# We are so proud of our 2



## JanHank (Mar 29, 2015)

Their first holiday in the MH
Never had to be on a lead.
Except for one occasion they were with us all the time, in restaurants, where there were sheep or cows and they behaved perfectly.
Shade made friends with the rescued fawn.
Jan.


----------



## BillCreer (Jan 23, 2010)

I don't know how you got the dog to stand like that on the roundabout, in the second photo, but I suspect the cowboy had something to do with it.


----------



## JanHank (Mar 29, 2015)

BillCreer said:


> I don't know how you got the dog to stand like that on the roundabout, in the second photo, but I suspect the cowboy had something to do with it.


What roundabout? He is nicknamed the flying Sheltie, I leave the rest to your imagination.

Jan.


----------



## namder (Sep 20, 2006)

JanHank said:


> Their first holiday in the MH
> Never had to be on a lead.
> Except for one occasion they were with us all the time, in restaurants, where there were sheep or cows and they behaved perfectly.
> Shade made friends with the rescued fawn.
> Jan.


PLEASE for your dogs sake, keep them on a lead when near other animals, including other dogs. Necessary when on a campsite but good advice everywhere else outside a secure area. You never know when you will meet a gung ho farmer with a shotgun, another out of control dog looking for a fight or a fellow camper looking for someone to blame for dog poo not picked up.


----------



## barryd (May 9, 2008)

Would a farmer really shoot a dog not on a lead or is it yet another myth? Lovely Dogs Jan.


----------



## dghr272 (Jun 14, 2012)

barryd said:


> Would a farmer really shoot a dog not on a lead or is it yet another myth? Lovely Dogs Jan.


Yep they do and rightly so, dogs worrying sheep etc are menace causing deaths and aborted lambs.

Terry

http://www.nationalsheep.org.uk/dog-owners


----------



## chilly (Apr 20, 2007)

barryd said:


> Would a farmer really shoot a dog not on a lead or is it yet another myth? Lovely Dogs Jan.


If worrying sheep or similar, definitely Barry. I've heard of several instances.


----------



## JanHank (Mar 29, 2015)

We have owned German Shepherds and Shelties for 53 years and been associated with dogs all our lives.
Our dogs have never been restricted by a lead, we love dogs, but hate to be tied to them, voice control and hand signals are sufficient when you are Alfa.

> **Data extract**
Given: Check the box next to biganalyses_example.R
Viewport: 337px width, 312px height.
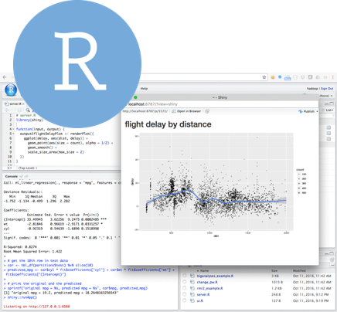Looking at the screenshot, I should 185,276.
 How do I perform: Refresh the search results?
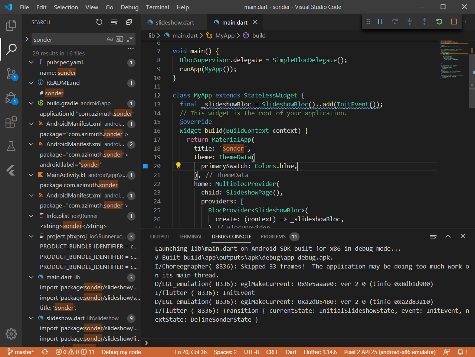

> **Problem**
Change "German Shepherds" to "Border Collies" in the part of the dog thread starting with "If worrying sheep" and going on through "all our lives.", and give that part in full. The data above comes from a separate source.

> **Answer for the task**
If worrying sheep or similar, definitely Barry. I've heard of several instances.


----------



## JanHank (Mar 29, 2015)

We have owned Border Collies and Shelties for 53 years and been associated with dogs all our lives.